Our Cornerhouse Pick of the Week is Lars Von Trier’s latest venture: the controversial two-parter ‘Nymphomaniac’
Before I start, let me get rid of the elephant in the room: Sex. We have all had it.
There we go.
I was introduced to the charmingly controversial Danish art house director Lars Von Trier first through the shocking Antichrist in 2009, before the aesthetically stunning Melancholia two years later which left me feeling both powerful and helpless, empty but fulfilled at the same time. I then quickly realised I had found my favourite director and that I needed a new fix.
The natural provocateur and persona non grata at Cannes after he jokingly stated he was a Nazi and “understood Hitler”, has finally returned with the two-part drama Nymphomaniac.
The film follows Joe (Charlotte Gainsbourg) who, after being beaten up in an alley, is found by Seligman (Stellan Skarsgård) who picks her up and invites her in for tea. There, Joe tells him about her childhood and life as a self-loathing sex addict.
Stacy Martin makes her acting debut as a young Joe in the flashbacks of Volume I. This volume is centred on Joe’s sexual awakening and experimentation in her teen years and early twenties, with her first love Jerôme (Shia Labeouf) and dozens more.
Volume II mostly focuses on the older Joe, now portrayed by Gainsbourg herself, and sacrifices youthful, quirky experimentation for something darker, as the growingly self-destructive Joe is torn between her insatiable sexual appetite and her duties as a mother and a functioning woman in society.
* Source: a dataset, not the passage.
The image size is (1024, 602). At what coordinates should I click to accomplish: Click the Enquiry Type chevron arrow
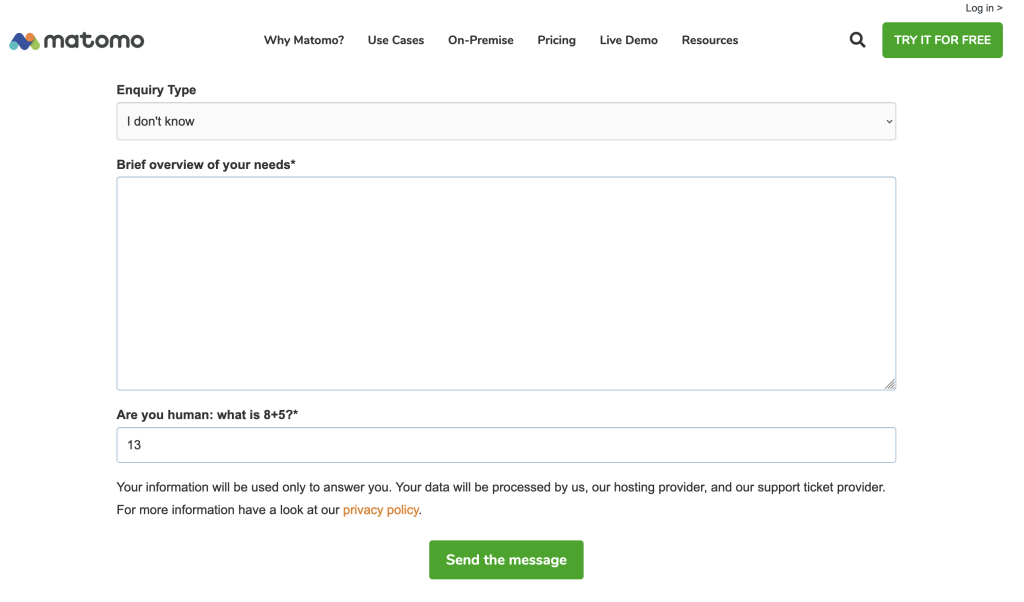(x=889, y=122)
Even though Gainsbourg once again pulls off an impressive performance for Von Trier, it is the beautiful 23-year old Parisian Stacy Martin who steals the show. I have never felt so sure about an actress’ future success since I saw Jennifer Lawrence in Winter’s Bone four years ago.
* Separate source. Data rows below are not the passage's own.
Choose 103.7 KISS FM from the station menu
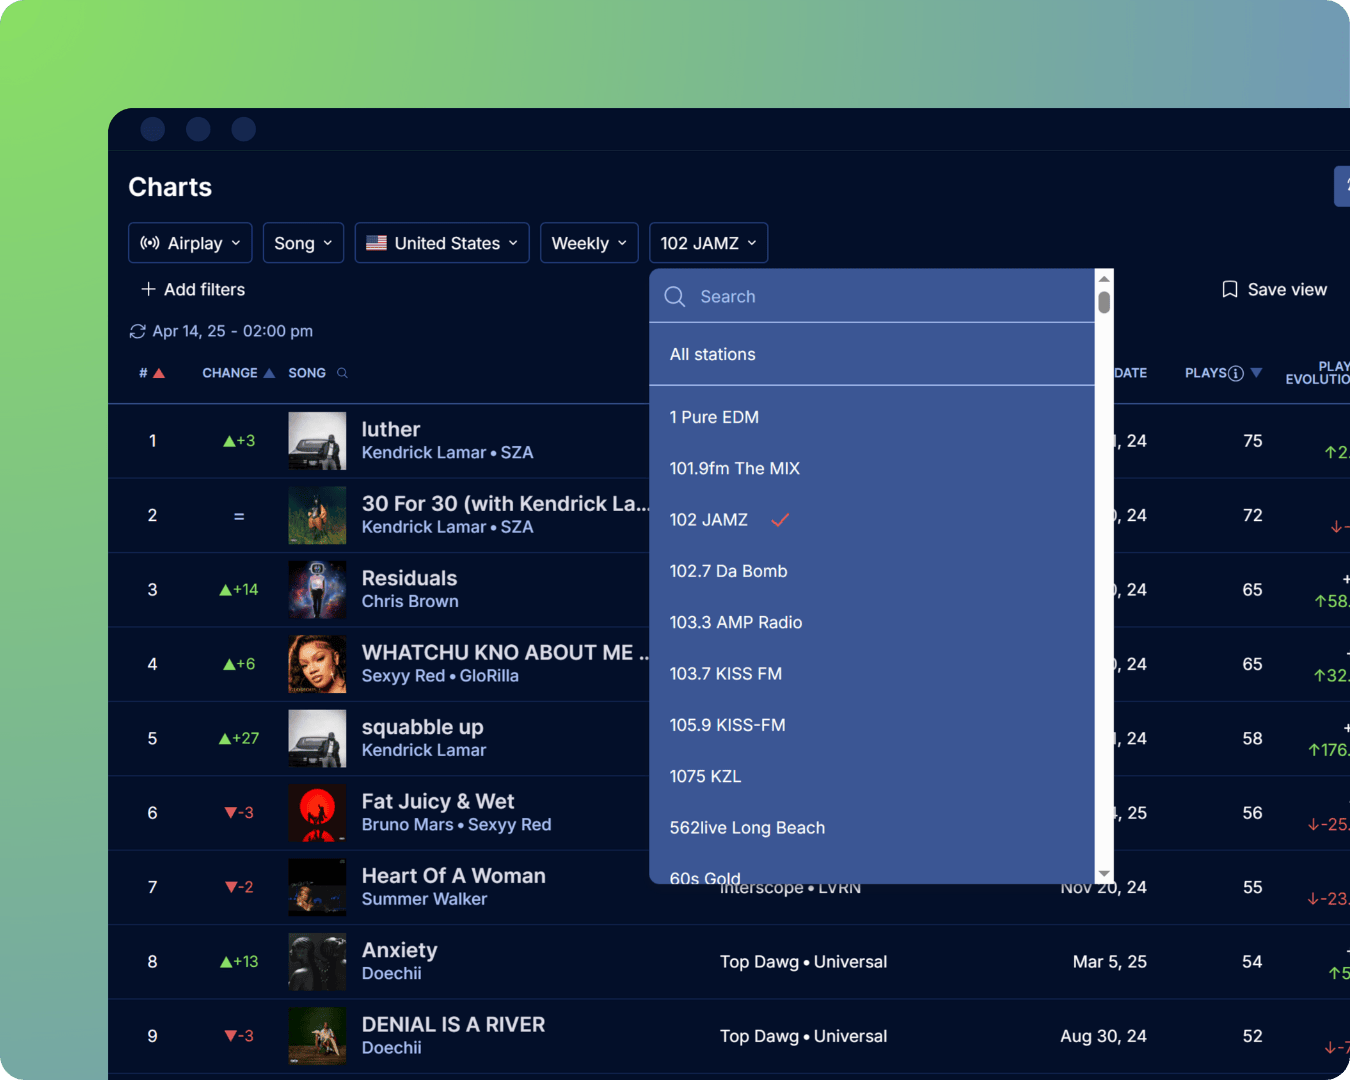The height and width of the screenshot is (1080, 1350). 726,673
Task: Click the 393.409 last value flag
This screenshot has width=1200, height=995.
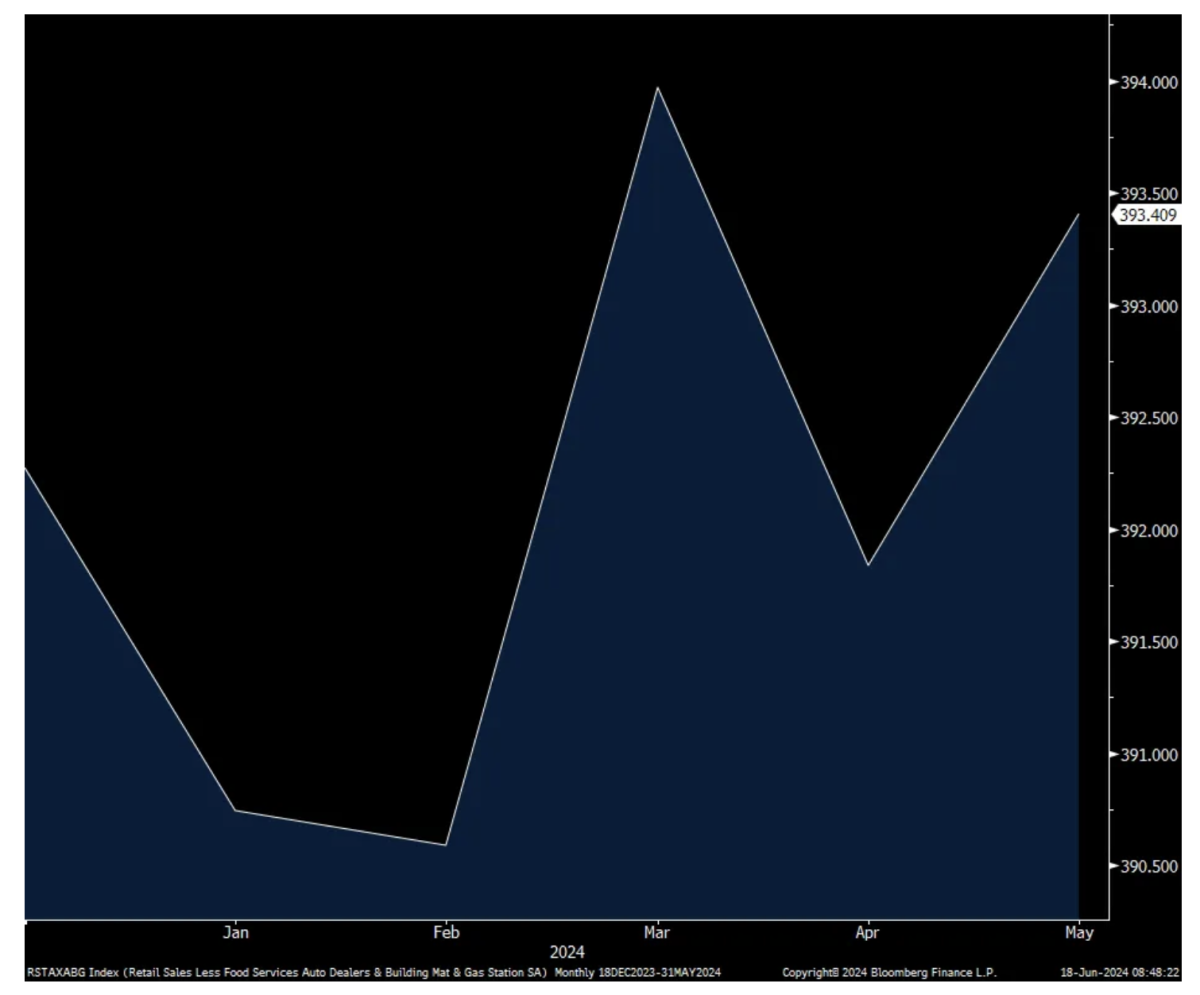Action: click(x=1147, y=215)
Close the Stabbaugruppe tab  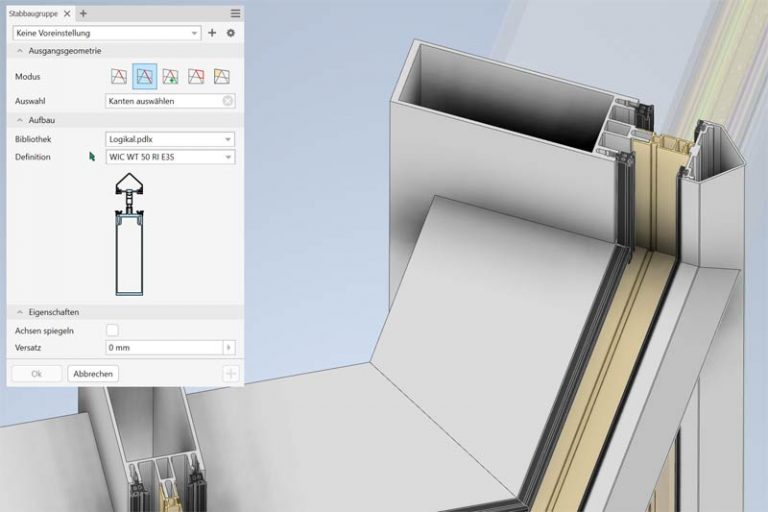tap(68, 13)
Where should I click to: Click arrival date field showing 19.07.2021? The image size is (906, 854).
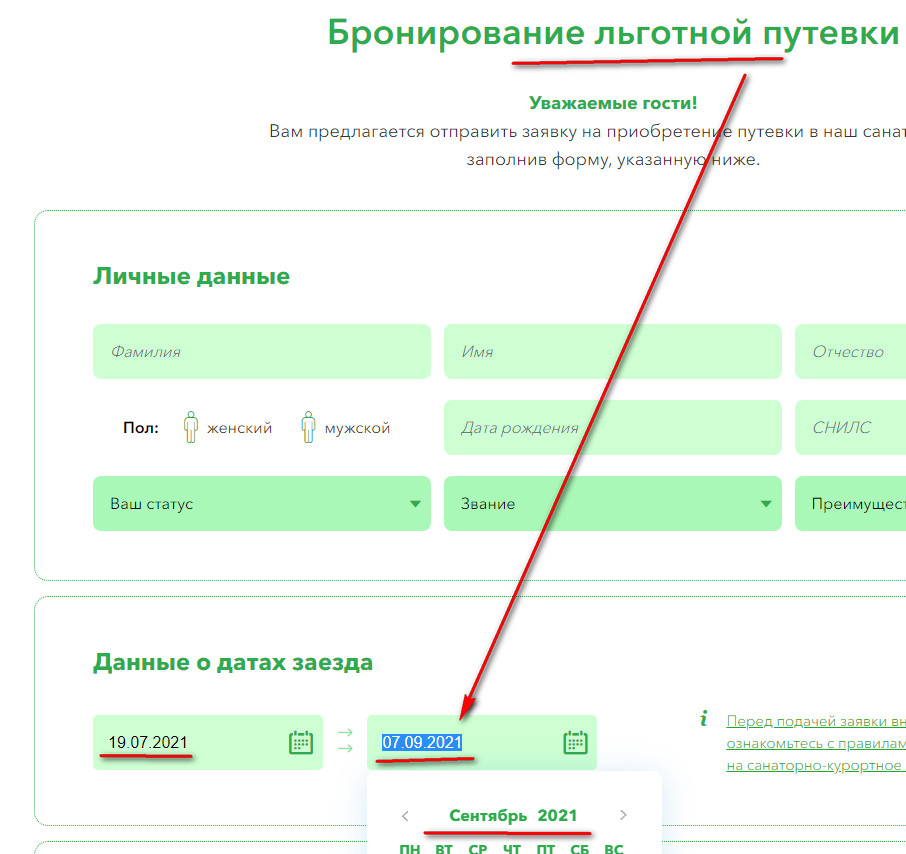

Nymphomaniac is, after Antichrist and Melancholia, the final piece of the amazing puzzle unofficially dubbed as The Depression Trilogy. It is truly impressive how Von Trier manages to make the frequent, much-hyped sex scenes feel so irrelevant, as they end up being used as metaphors and merely a lubricant for an intelligent and philosophical discussion between Joe in her pyjamas and Seligman about society-wide problems, religion and humanity as a whole.
Though Volume II is somewhat of a step down from the first part, much due to the absence of Stacy Martin’s brilliance, Nymphomaniac never loses its grip and is thought-provoking, fearless, fascinating and taboo-challenging from the opening scene until the last genitalia is shown on the screen.
Lars von Trier ends up hitting the G-spot of avant-garde filmmaking with a movie only he could ever make, and gives the open-minded members of the audience one of the most powerful and sensational experiences ever seen in arts.